* TASK DETAILS
Your answer should be the entries, repeated exactly.

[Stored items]
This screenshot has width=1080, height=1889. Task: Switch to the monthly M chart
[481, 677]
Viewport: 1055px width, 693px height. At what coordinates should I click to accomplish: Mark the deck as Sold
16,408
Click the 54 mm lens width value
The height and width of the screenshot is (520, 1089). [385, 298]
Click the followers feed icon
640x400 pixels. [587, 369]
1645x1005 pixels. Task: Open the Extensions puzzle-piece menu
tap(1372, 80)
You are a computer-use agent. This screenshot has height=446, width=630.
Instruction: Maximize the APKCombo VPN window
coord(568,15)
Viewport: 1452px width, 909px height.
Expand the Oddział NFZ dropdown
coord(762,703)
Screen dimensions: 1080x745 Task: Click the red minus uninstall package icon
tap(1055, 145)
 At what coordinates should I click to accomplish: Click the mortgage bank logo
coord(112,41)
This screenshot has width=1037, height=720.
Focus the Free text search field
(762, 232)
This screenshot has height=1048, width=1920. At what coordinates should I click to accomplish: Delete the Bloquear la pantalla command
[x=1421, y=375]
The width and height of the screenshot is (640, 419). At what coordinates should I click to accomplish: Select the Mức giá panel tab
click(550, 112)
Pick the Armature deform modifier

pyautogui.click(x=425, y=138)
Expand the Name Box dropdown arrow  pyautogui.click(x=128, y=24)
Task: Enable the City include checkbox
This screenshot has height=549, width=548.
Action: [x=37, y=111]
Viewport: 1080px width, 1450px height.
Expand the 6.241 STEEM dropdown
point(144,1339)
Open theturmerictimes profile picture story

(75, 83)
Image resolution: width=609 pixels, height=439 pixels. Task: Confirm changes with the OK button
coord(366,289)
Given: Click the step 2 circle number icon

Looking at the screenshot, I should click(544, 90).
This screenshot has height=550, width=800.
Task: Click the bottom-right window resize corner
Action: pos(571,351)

* ANSWER SECTION
This screenshot has width=1080, height=1889. Task: Switch to the monthly M chart
[481, 677]
Viewport: 1055px width, 693px height. At what coordinates should I click to accomplish: Mark the deck as Sold
16,408
Click the 54 mm lens width value
The height and width of the screenshot is (520, 1089). [385, 298]
Click the followers feed icon
640x400 pixels. [587, 369]
1645x1005 pixels. Task: Open the Extensions puzzle-piece menu
tap(1372, 80)
You are a computer-use agent. This screenshot has height=446, width=630.
Instruction: Maximize the APKCombo VPN window
coord(568,15)
Viewport: 1452px width, 909px height.
Expand the Oddział NFZ dropdown
coord(762,703)
Screen dimensions: 1080x745 Task: Click the red minus uninstall package icon
tap(1055, 145)
 At what coordinates should I click to accomplish: Click the mortgage bank logo
coord(112,41)
This screenshot has width=1037, height=720.
Focus the Free text search field
(762, 232)
This screenshot has height=1048, width=1920. At what coordinates should I click to accomplish: Delete the Bloquear la pantalla command
[x=1421, y=375]
The width and height of the screenshot is (640, 419). At what coordinates should I click to accomplish: Select the Mức giá panel tab
click(550, 112)
Pick the Armature deform modifier

pyautogui.click(x=425, y=138)
Expand the Name Box dropdown arrow  pyautogui.click(x=128, y=24)
Task: Enable the City include checkbox
This screenshot has height=549, width=548.
Action: [x=37, y=111]
Viewport: 1080px width, 1450px height.
Expand the 6.241 STEEM dropdown
point(144,1339)
Open theturmerictimes profile picture story

(75, 83)
Image resolution: width=609 pixels, height=439 pixels. Task: Confirm changes with the OK button
coord(366,289)
Given: Click the step 2 circle number icon

Looking at the screenshot, I should click(544, 90).
This screenshot has height=550, width=800.
Task: Click the bottom-right window resize corner
Action: pos(571,351)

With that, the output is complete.